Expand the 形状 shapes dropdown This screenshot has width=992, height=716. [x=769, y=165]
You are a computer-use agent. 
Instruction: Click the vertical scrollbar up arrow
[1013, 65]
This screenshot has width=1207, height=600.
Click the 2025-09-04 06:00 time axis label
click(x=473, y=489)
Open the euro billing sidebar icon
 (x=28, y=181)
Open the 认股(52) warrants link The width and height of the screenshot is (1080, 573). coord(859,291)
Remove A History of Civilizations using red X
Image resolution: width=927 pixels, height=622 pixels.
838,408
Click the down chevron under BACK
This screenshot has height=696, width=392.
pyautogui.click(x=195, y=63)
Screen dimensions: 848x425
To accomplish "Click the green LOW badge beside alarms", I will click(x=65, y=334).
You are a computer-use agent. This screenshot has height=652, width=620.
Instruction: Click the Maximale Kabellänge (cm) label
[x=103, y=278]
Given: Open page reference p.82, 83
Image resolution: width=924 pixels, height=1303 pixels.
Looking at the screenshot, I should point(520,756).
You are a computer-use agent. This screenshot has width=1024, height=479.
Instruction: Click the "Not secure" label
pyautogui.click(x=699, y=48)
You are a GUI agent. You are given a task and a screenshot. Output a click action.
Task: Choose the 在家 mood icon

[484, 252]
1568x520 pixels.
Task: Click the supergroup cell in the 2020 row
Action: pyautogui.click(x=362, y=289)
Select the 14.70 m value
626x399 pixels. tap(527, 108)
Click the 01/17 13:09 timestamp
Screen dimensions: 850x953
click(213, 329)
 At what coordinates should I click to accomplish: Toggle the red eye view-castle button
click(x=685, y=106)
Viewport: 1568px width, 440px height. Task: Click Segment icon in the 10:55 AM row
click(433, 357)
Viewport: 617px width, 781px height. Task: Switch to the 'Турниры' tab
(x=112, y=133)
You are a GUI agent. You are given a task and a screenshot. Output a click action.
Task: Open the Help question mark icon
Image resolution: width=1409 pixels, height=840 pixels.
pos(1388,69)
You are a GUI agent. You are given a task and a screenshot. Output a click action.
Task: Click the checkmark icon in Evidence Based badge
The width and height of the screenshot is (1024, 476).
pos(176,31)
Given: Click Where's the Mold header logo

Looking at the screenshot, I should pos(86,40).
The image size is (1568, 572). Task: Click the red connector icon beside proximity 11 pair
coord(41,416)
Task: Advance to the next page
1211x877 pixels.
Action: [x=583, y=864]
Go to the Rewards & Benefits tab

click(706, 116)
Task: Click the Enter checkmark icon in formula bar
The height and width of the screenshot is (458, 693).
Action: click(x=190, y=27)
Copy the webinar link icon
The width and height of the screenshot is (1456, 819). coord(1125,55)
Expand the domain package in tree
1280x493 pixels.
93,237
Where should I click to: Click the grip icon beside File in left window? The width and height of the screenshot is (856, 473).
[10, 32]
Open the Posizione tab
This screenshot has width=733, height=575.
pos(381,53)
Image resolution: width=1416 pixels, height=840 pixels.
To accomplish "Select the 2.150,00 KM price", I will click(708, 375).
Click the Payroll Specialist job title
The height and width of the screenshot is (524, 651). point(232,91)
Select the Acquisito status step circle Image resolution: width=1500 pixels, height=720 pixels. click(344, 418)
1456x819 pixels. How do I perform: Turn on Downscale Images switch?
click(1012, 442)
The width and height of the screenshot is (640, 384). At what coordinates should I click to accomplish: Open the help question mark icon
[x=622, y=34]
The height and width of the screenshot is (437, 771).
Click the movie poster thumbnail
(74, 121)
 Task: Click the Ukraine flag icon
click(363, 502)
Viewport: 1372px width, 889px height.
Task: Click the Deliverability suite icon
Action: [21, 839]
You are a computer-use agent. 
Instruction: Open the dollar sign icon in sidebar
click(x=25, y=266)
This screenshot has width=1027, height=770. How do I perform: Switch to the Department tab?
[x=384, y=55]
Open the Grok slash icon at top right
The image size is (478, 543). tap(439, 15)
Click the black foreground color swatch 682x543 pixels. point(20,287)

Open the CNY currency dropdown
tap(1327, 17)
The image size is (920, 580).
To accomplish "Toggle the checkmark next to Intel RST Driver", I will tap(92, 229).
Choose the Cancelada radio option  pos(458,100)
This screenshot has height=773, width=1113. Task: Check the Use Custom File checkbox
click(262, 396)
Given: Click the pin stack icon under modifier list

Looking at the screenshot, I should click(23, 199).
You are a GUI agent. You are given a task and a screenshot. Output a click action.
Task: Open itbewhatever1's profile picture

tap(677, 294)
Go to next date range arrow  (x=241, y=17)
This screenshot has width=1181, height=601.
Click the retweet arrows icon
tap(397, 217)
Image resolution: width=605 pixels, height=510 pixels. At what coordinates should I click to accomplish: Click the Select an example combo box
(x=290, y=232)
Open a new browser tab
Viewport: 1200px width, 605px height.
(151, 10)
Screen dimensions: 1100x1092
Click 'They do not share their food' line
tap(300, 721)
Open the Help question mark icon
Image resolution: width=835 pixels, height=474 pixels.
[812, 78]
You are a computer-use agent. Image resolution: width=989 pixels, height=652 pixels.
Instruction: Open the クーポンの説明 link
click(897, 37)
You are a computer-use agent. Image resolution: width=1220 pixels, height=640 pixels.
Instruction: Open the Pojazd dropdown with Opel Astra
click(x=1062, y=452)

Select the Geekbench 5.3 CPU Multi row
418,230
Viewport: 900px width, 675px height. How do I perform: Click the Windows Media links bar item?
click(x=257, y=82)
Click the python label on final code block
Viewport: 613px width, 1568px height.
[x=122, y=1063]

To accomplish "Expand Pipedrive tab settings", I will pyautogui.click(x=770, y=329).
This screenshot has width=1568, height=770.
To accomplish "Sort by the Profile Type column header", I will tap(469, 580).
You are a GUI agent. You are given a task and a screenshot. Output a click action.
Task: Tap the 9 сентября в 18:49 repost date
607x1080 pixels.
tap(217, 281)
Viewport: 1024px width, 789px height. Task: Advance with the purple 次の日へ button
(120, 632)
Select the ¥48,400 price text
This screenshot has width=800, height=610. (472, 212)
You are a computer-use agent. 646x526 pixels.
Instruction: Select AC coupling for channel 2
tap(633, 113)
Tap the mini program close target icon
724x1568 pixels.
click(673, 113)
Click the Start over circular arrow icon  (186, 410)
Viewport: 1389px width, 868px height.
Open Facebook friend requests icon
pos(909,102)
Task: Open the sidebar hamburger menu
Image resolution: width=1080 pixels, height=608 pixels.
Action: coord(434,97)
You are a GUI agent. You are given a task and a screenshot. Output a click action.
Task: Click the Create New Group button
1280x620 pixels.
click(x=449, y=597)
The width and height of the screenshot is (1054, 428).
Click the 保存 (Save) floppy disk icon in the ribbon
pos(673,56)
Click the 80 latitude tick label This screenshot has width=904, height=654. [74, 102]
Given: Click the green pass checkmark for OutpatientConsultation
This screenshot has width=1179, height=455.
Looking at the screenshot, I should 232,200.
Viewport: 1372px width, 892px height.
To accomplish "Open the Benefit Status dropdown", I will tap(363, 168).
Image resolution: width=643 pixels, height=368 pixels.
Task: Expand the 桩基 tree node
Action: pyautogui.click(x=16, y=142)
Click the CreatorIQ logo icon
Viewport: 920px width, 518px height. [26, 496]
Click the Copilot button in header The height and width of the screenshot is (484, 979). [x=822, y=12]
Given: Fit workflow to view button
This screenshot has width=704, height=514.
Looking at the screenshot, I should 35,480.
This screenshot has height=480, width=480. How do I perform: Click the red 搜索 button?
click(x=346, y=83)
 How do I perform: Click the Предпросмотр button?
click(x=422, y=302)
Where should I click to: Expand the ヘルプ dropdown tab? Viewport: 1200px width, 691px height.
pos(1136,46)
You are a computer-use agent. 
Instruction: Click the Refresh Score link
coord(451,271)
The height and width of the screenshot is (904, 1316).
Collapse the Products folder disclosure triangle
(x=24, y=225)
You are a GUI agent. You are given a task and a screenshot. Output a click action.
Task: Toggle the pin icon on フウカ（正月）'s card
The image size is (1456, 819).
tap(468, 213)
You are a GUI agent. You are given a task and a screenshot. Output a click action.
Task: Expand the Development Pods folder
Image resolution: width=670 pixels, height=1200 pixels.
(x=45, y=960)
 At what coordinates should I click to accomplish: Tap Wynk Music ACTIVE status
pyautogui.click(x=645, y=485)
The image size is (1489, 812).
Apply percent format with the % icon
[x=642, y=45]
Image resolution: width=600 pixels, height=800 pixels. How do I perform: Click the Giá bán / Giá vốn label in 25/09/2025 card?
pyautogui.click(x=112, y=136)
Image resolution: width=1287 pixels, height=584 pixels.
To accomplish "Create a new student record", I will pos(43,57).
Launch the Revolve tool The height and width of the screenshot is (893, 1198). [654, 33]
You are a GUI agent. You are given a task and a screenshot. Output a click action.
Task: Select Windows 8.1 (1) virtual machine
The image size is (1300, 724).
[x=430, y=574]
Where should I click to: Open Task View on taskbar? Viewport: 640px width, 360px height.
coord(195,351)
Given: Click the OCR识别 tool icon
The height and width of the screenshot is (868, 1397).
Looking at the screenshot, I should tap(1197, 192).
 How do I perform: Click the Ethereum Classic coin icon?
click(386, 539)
--*--
### WHAT TO PRODUCE
Only the lines with "badge" are needed; find them in the records and copy each one.

### SOLUTION FOR THIS TASK
To accomplish "Click the green LOW badge beside alarms", I will click(x=65, y=334).
Task: Click the checkmark icon in Evidence Based badge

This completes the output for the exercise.